***** SELECTED EXTRACT *****

If you are interested in the gory details of how this is implemented: we use the SLURM multifactor plugin (https://computing.llnl.gov/linux/slurm/priority_multifactor.html)

The running configuration settings for the multifactor plugin can be seen by running "scontrol show config". As of 2012-10-24, the most interesting ones are:

PriorityDecayHalfLife   = 21-00:00:00
PriorityWeightFairShare = 1000000
PriorityWeightAge       = 1000

This means that the job priority is almost entirely determined by the FairShare of the project. The PriorityWeightAge is so much smaller that the age of a job will never affect the ordering of projects, only the ordering of jobs belonging to the same project.

10.1.2 Backfill - unfair handling of small jobs!

In addition to the main fairshare scheduler, which will always try to start the highest priority job, we also use a backfill scheduler.

Backfilling is the process of scheduling jobs into the holes created from large jobs that are waiting for nodes to become available.

If there are idle nodes available and a lower priority job can be started without affecting the start time of the highest priority job, the lower priority job is started. If more than one low-priority job could be started using backfill, the highest priority one is selected.

10.1.3 How can I adapt the scheduling to my workflow?

An example of how you can make sure you get the scheduling needed for your workflow:

Group A: is allocated 50000 core hours per month. They only care about getting as much work done as possible, so they submit many jobs and make sure that some are always waiting in the queue. This group might be able to run significantly more than 50000 core hours per month, but their queue priority will be low, and each job will on average wait a long time in the queue.

***** DATA SECTION *****

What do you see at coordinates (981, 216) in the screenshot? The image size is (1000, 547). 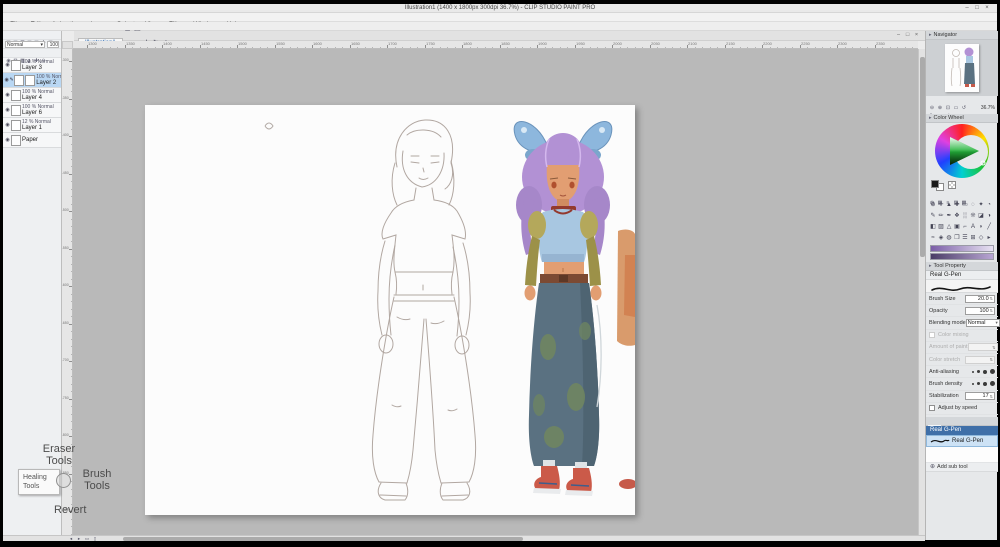 I see `eraser-tool-icon: ◪` at bounding box center [981, 216].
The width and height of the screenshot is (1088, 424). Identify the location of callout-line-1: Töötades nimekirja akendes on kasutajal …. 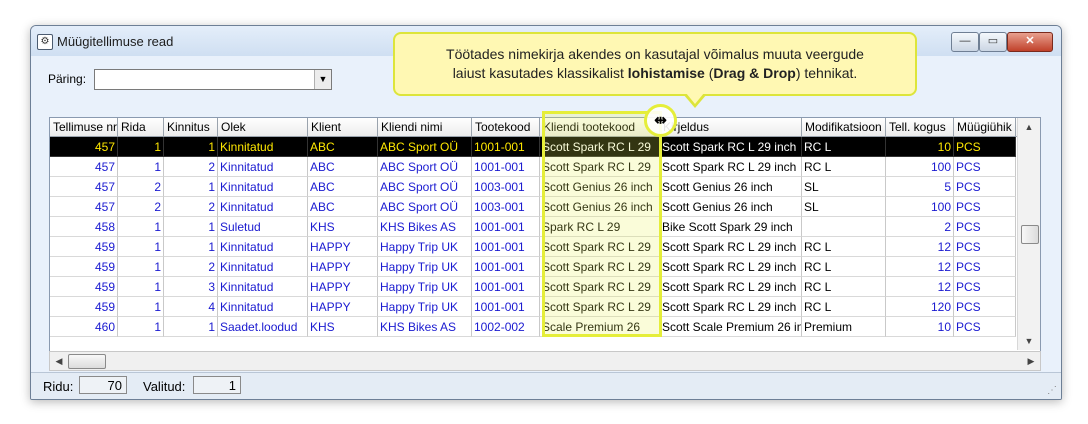
(655, 54).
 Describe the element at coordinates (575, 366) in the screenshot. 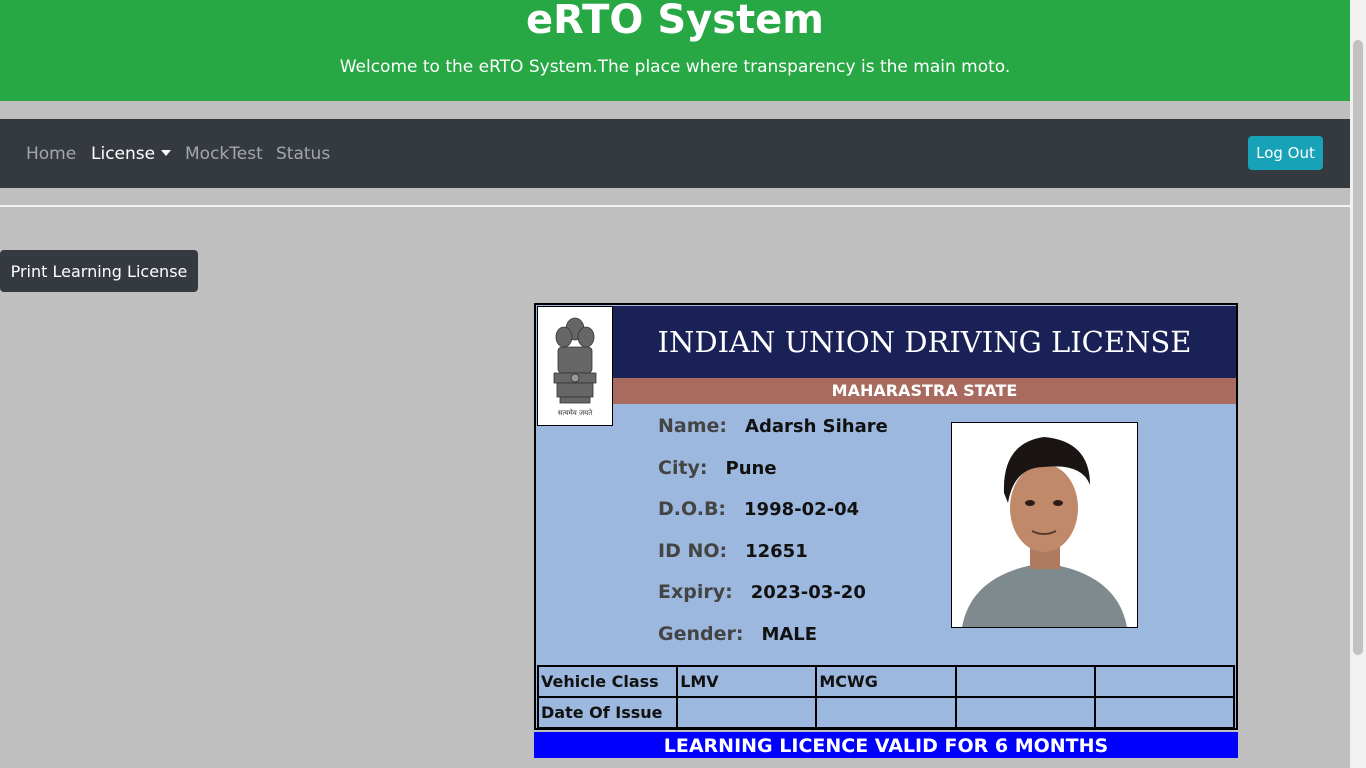

I see `national-emblem-icon: सत्यमेव जयते` at that location.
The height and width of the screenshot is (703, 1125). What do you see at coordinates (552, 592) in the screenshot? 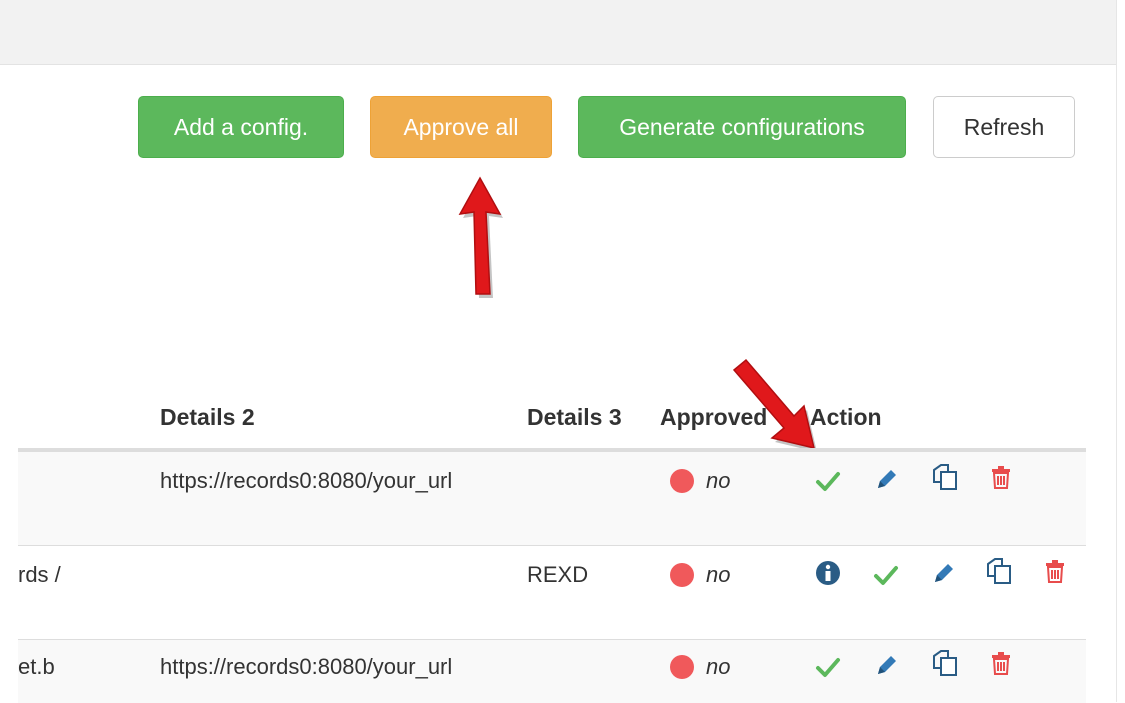
I see `table-row: rds / REXD no` at bounding box center [552, 592].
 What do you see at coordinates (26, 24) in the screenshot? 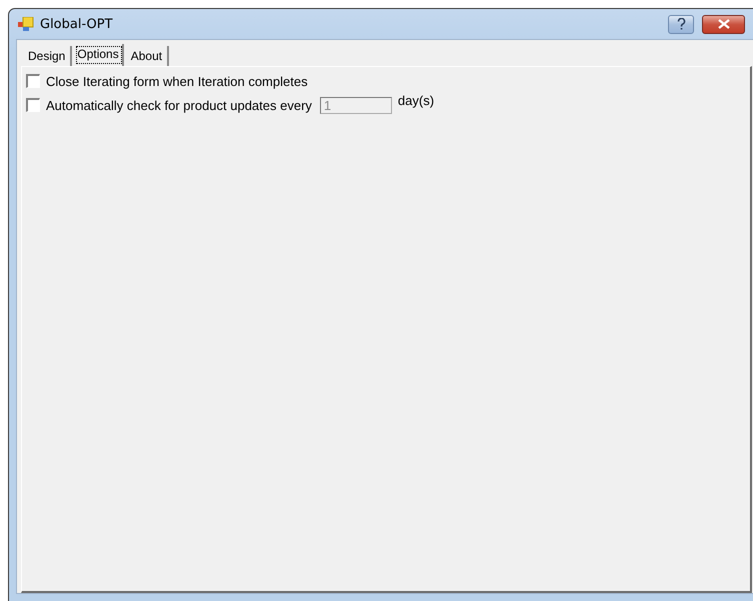
I see `app-icon` at bounding box center [26, 24].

*****

_LIST OF TASKS_:
a. Answer these about the SLURM scheduling text above:
(i) What value is PriorityWeightFairShare set to?
(ii) According to the text, what is backfilling?
(iii) How many core hours per month is Group A allocated?
b. Print the portion of the SLURM scheduling text above starting at "10.1.2 Backfill - unfair" and ending at "one is selected.", without any changes.

_ANSWERS TO THE EXERCISES_:
a.
(i) 1000000
(ii) The process of scheduling jobs into the holes created from large jobs that are waiting for nodes to become available.
(iii) 50000 core hours per month.

b.
10.1.2 Backfill - unfair handling of small jobs!

In addition to the main fairshare scheduler, which will always try to start the highest priority job, we also use a backfill scheduler.

Backfilling is the process of scheduling jobs into the holes created from large jobs that are waiting for nodes to become available.

If there are idle nodes available and a lower priority job can be started without affecting the start time of the highest priority job, the lower priority job is started. If more than one low-priority job could be started using backfill, the highest priority one is selected.